__Goal of the exercise__: Can you return the entries from the line with "Open the Report navigation link" up to and including the line with "coord(1196,381)", copied exactly as they appear, with the pictures left out?

A section of a data file
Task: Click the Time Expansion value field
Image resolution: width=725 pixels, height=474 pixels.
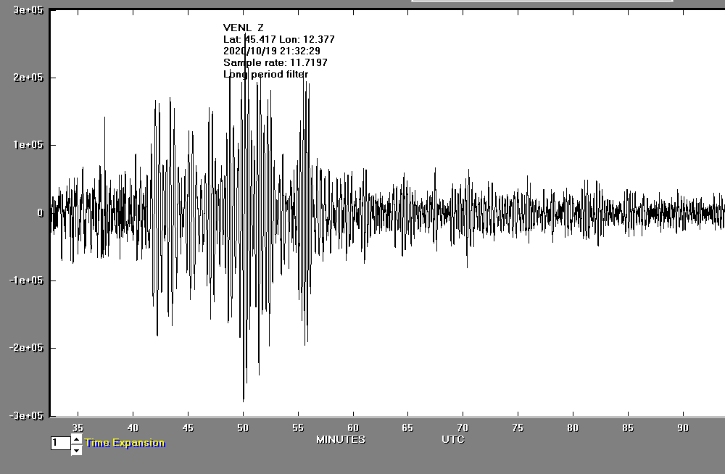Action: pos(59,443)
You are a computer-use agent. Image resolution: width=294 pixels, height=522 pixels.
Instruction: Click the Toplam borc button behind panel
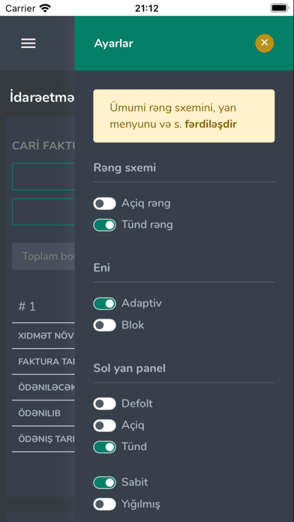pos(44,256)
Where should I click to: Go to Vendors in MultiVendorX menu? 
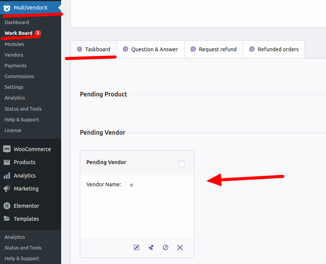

==

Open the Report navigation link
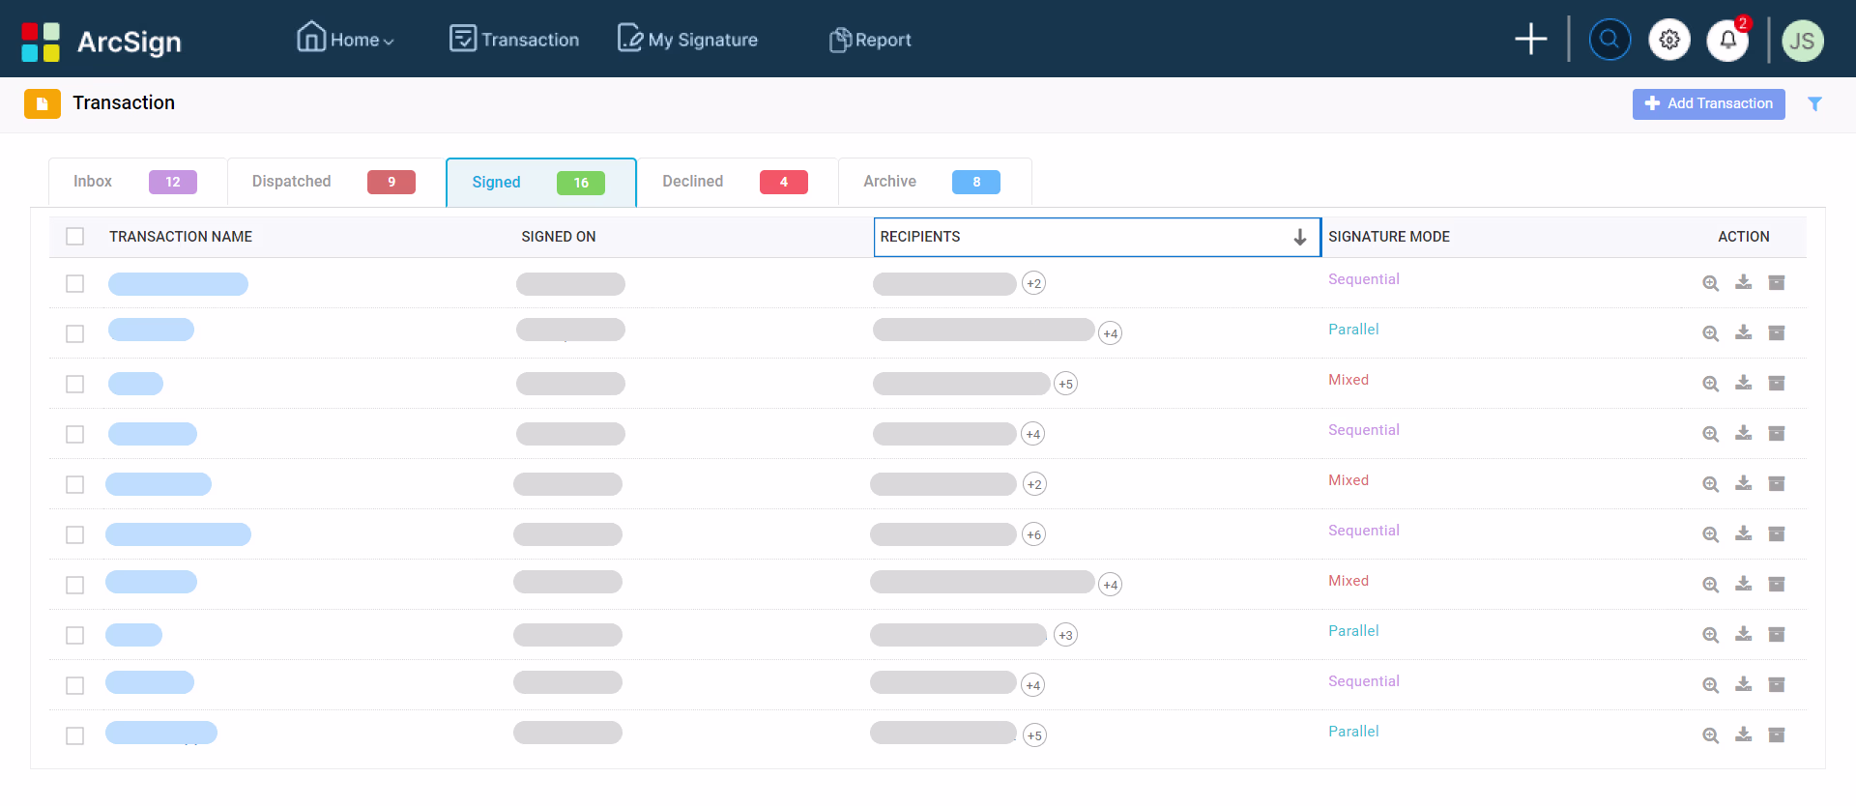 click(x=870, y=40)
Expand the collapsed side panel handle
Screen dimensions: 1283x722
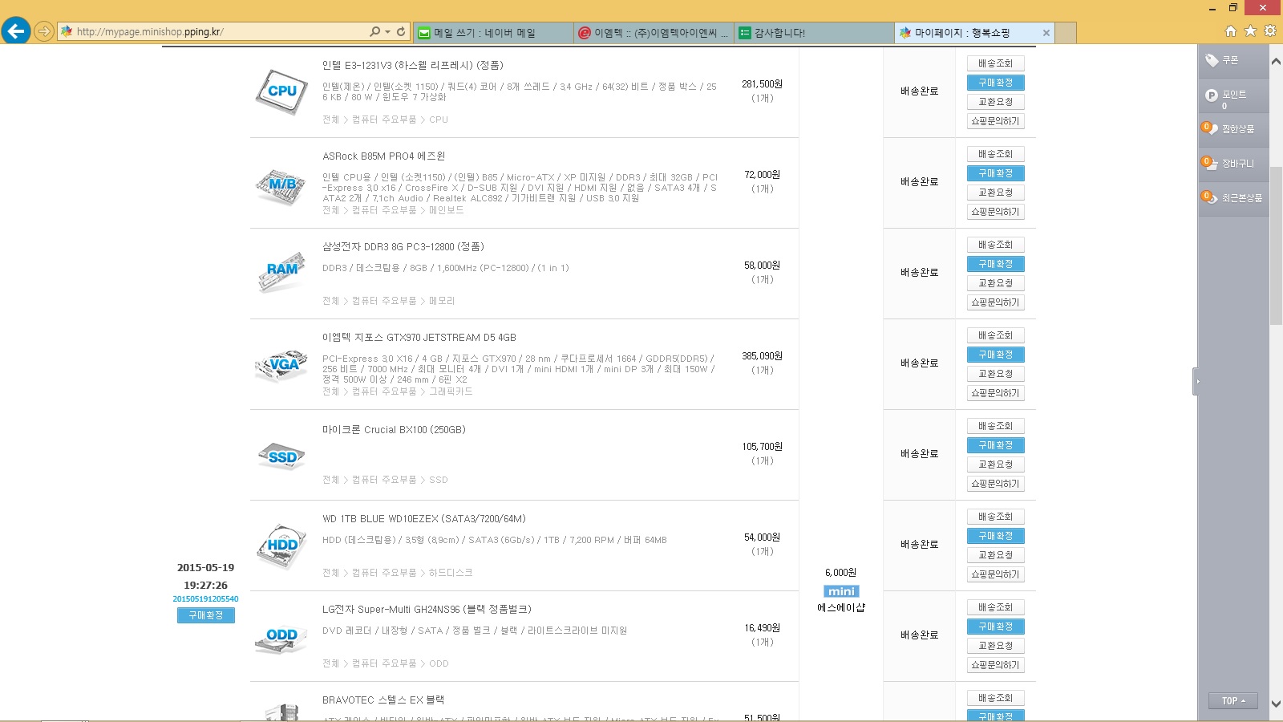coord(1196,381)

__Result__:
Open the Report navigation link
 click(x=870, y=40)
Expand the collapsed side panel handle
Screen dimensions: 1283x722
coord(1196,381)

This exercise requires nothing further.